### Input
· · · · ·

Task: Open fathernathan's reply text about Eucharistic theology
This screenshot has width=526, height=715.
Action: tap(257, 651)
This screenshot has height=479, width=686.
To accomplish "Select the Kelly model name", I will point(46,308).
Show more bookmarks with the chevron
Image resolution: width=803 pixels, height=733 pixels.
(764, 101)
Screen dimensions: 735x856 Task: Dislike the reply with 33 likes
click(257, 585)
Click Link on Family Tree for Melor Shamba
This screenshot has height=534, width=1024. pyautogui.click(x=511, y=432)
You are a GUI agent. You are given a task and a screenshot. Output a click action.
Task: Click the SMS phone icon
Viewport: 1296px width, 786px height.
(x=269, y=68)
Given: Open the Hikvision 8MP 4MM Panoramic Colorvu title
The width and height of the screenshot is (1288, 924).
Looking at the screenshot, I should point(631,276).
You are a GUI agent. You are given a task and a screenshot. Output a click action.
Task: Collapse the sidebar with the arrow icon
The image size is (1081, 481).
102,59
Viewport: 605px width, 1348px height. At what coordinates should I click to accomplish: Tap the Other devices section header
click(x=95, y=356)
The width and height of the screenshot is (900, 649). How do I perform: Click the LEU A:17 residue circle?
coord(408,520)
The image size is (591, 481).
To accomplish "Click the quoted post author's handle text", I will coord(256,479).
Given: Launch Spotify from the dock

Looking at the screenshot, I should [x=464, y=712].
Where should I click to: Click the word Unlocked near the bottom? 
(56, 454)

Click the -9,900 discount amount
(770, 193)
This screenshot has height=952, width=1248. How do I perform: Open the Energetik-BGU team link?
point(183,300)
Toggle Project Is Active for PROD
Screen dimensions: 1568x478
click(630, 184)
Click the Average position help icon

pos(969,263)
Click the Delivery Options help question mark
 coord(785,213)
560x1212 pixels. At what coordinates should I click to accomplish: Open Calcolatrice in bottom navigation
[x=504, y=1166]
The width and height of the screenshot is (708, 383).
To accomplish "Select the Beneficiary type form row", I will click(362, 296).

· · · · ·

### Problem to work on
Write down every line of the data exactly as it appears above.

### Result
Task: Open fathernathan's reply text about Eucharistic theology
This screenshot has width=526, height=715.
Action: tap(257, 651)
This screenshot has height=479, width=686.
To accomplish "Select the Kelly model name", I will point(46,308).
Show more bookmarks with the chevron
Image resolution: width=803 pixels, height=733 pixels.
(764, 101)
Screen dimensions: 735x856 Task: Dislike the reply with 33 likes
click(257, 585)
Click Link on Family Tree for Melor Shamba
This screenshot has height=534, width=1024. pyautogui.click(x=511, y=432)
You are a GUI agent. You are given a task and a screenshot. Output a click action.
Task: Click the SMS phone icon
Viewport: 1296px width, 786px height.
(x=269, y=68)
Given: Open the Hikvision 8MP 4MM Panoramic Colorvu title
The width and height of the screenshot is (1288, 924).
Looking at the screenshot, I should point(631,276).
You are a GUI agent. You are given a task and a screenshot. Output a click action.
Task: Collapse the sidebar with the arrow icon
The image size is (1081, 481).
102,59
Viewport: 605px width, 1348px height. At what coordinates should I click to accomplish: Tap the Other devices section header
click(x=95, y=356)
The width and height of the screenshot is (900, 649). How do I perform: Click the LEU A:17 residue circle?
coord(408,520)
The image size is (591, 481).
To accomplish "Click the quoted post author's handle text", I will coord(256,479).
Given: Launch Spotify from the dock

Looking at the screenshot, I should [x=464, y=712].
Where should I click to: Click the word Unlocked near the bottom? 
(56, 454)

Click the -9,900 discount amount
(770, 193)
This screenshot has height=952, width=1248. How do I perform: Open the Energetik-BGU team link?
point(183,300)
Toggle Project Is Active for PROD
Screen dimensions: 1568x478
click(630, 184)
Click the Average position help icon

pos(969,263)
Click the Delivery Options help question mark
 coord(785,213)
560x1212 pixels. At what coordinates should I click to accomplish: Open Calcolatrice in bottom navigation
[x=504, y=1166]
The width and height of the screenshot is (708, 383).
To accomplish "Select the Beneficiary type form row", I will click(362, 296).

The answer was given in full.